Fig. 1. Scheme of the ozone generator, 1, 2 – mesh electrodes, 3 – dielectric, 4- discharge gap, 5- transparent Teflon housing, 7 - air inlet, 6 - ozone outlet, 8- magnifying glass.

Table 1. Experimental conditions

Parameter Setting used

Electrode diameter, mm 50

Discharge gap, mm 1 – 5

Dielectric thickness, mm 0.025, 0.05, 0.075

Flow rate, L·min-1 0.5 – 2

Gas pressure, atm 1

Material gas Synthetic air

Supply voltage value

and frequency 0 – 10 kV, 50 Hz

The experimental set-up consisted of 50 Hz, 230/10000 V transformer with regulated by autotransformer voltage, gas flow meter (EL-FLOW F-202AV-AAD-44-V) and its controller (E-7400-10-01-01-AAA) both produced by Bronkhorst®, as well as ozone monitor BMT 961TC. The applied voltage, discharge current and their courses were measured by a high voltage probe (P6015A) with oscilloscope Tektronix TDS 380, 400MHz, and 2GS/s. The electrical power to the discharge was measured by the voltage-charge Lissajous’s figures - signal proportional to the charge was taken from 0.51μF capacitor connected in series with reactor. Conditions of the experiments are gathered in Table 1.

Results and discussion

Discharges in the configuration with dielectric barrier usually consists of a great number of more or less uniformly distributed filaments in parallel, while atmospheric pressure glow discharges (APGD) are characterized by single current pulse per half period of the AC supply voltage [5], [7], [8]. In the plasma process of sensitive material treatment, local energy of the discharge filament can disadvantageously influence or even damage material structure due to non-uniform heat distribution at its surface. At some conditions, in the same electrode configuration with dielectric barrier, two kinds of discharges can be generated and sometimes they are called as type 1 and type 2 discharges [5]. To stabilize and make the atmospheric pressure glow discharges homogenous the three basic conditions should be satisfied: (i) the presence of solid dielectric material between discharge electrodes, (ii) the suitable kinds of dilution gases passing the discharge gap, (iii) the power supply frequency over 1 kHz [6], [8]. It is relatively easy to generate APGD in such gases like helium, neon and their mixtures, even at 50/60Hz mains frequency of power supply voltage, but in the case of air, nitrogen or argon transition the glow into filamentary discharge is usually observed. Not only the kind of gas but also the mesh electrodes’ presence facilitates generation the APGD and makes discharges more homogenous [7]. As investigations in [9] show, the discharge energy at the presence of mesh electrode is higher than for flat one and the stability of the discharge for fine mesh is much better. Also, the porous or fibrous dielectric can play similar roles to mesh electrode. The purpose of the presented investigations is to check the influence of mesh electrode together with fibrous dielectric on the possibility to generate the atmospheric pressure glow discharges in such a configuration.

70

Fig. 3. Picture of the reactor (a) and gap with the discharge (b); gap lenght - 4 mm, gas flow rate 0.5 l/min, air.
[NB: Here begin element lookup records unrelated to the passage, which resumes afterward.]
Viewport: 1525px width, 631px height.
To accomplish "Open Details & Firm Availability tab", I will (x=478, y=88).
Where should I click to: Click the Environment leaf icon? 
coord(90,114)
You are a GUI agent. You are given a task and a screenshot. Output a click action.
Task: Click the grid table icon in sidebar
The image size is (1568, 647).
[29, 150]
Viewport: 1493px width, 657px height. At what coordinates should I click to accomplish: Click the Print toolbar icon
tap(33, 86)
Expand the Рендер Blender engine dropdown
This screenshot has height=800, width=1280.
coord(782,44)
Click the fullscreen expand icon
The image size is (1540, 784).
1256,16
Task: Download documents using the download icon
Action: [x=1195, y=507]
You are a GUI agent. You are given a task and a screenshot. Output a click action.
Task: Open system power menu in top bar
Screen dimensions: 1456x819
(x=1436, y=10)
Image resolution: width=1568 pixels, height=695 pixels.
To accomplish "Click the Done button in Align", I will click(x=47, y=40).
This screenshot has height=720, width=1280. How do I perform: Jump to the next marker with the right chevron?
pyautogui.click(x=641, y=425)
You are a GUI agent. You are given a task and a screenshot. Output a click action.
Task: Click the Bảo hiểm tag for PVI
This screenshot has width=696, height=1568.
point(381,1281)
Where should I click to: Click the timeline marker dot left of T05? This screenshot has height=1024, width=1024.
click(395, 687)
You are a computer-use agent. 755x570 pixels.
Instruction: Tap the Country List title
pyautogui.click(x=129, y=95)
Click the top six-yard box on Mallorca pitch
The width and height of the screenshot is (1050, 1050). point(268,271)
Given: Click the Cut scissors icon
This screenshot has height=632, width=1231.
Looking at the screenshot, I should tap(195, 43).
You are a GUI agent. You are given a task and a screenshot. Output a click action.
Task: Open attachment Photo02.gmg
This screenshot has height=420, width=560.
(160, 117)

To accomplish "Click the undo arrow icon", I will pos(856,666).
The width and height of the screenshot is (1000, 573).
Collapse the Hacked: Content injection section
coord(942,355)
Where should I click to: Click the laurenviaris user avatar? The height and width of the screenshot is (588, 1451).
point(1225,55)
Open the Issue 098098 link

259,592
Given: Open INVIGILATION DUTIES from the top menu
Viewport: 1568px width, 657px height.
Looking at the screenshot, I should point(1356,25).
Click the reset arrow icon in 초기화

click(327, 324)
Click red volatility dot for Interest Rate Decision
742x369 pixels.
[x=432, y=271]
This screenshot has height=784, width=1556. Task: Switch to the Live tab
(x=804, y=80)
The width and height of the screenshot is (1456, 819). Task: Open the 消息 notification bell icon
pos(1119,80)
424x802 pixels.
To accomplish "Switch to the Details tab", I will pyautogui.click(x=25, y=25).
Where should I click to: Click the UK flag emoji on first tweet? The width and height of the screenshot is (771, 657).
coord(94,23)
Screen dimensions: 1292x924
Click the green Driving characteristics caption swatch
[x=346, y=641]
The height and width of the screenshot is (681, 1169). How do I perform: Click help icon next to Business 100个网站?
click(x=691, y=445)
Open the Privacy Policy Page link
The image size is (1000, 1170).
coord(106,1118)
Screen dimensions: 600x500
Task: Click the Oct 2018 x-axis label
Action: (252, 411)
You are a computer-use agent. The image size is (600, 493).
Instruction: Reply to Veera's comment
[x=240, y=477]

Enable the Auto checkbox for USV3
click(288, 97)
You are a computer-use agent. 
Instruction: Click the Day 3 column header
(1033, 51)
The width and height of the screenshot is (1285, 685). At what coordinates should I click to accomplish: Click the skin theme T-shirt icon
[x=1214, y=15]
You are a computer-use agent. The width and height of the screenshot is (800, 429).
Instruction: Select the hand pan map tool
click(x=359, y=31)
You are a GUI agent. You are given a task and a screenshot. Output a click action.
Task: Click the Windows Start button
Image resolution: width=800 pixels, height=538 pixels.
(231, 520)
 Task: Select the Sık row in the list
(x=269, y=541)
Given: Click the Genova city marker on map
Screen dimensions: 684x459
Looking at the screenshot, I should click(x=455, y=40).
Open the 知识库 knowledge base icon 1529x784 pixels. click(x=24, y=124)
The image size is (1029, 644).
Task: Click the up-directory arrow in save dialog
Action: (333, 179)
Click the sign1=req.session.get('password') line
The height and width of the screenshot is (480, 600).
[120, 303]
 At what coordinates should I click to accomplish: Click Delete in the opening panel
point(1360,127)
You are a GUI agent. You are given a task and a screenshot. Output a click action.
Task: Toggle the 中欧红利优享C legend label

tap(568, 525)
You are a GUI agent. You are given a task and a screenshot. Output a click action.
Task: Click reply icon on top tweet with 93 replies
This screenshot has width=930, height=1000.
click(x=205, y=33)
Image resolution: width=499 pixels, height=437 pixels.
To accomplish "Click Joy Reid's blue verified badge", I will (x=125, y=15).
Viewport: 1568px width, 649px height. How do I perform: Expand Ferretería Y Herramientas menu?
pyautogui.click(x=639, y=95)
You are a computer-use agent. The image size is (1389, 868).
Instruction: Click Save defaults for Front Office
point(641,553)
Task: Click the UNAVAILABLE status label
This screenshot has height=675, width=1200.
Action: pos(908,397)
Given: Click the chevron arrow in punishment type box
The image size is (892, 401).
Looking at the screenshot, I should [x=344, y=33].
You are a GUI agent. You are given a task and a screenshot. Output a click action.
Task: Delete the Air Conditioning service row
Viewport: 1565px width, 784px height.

Fig. 4. Waveform of voltage and current of the discharge in the reactor with glass wool packing in air, gap lenght – 3 mm, flow rate- 1l/min.

The discharge observed in the investigated reactor (Figure 3) is like the mixture of barrier discharges and atmospheric pressure glow discharges, which homogenously fill up the gap. The surface discharges have been additionally observed in the presence of the glass wool packing. The discharge is more homogenously distributed in lesser gap. For gaps longer than 5 mm, the sparks have started to occur on the electrodes’ edges, where electric field is not uniformly distributed. Voltage and current waveforms of the discharge are presented in Figure 4 and the Lissajous figures for the reactor with and without glass wool packing are shown in the Figure 5. Figure 4 shows that the polarity of supply voltage influences the positive and negative half cycles of current’s course. That could be explained by different affect of the negative and positive charges on the fibers of the glass wool dielectric packing. The presence of glass wool packing in the discharge gap cause not only the increase of discharge intensity but also increase of power delivered to the discharge, as it can be seen in Figure 5, what is more, it is confirmed by bigger surface of the Lissajous figure. In the paper [9] the bigger surface of the Lissajous figure is also explained by the influence of resistive losses that occur due to partial discharges at the fine mesh electrode. Fig. 5. Lissajous figures for reactor without (a) and with glass wool packing (b) for air at the same conditions of gas flow rate and electrode distance (0,5l/min, gap - 2 mm, 50 Hz, 0,51F series capacitance). As it can be observed from Figure 6, presenting relationship between the discharge power per unit electrode surface and value of the supply voltage, the biggest power density equal to 3500 W/m3 is possible to be obtained in the reactor with glass wool packing in comparison with 3000 W/m3 for reactor operating without glass wool packing at the same conditions.

71

Fig. 6. Discharge power per unit electrode surface versus supply voltage for air at flow rate of 0.5l/min, 50Hz.

Fig. 7. Ozone concentration and power supply voltage for the 1mm and 2mm gaps, at gas flow equal to 2 l/min.

The ozone concentration not only depends on the value of supply voltage and gas flow rate (Figure 7) as it was expected, but also on the gap length and presence of perforated dielectric in the discharge gap. Moreover, presence of the glass wool barrier in the discharge gap would facilitate the occurrence of the so called back-corona discharges that influence the overall discharge intensity and can be effective for decomposition of gaseous pollutants, like VOC, hydrocarbons or nitrogen oxides.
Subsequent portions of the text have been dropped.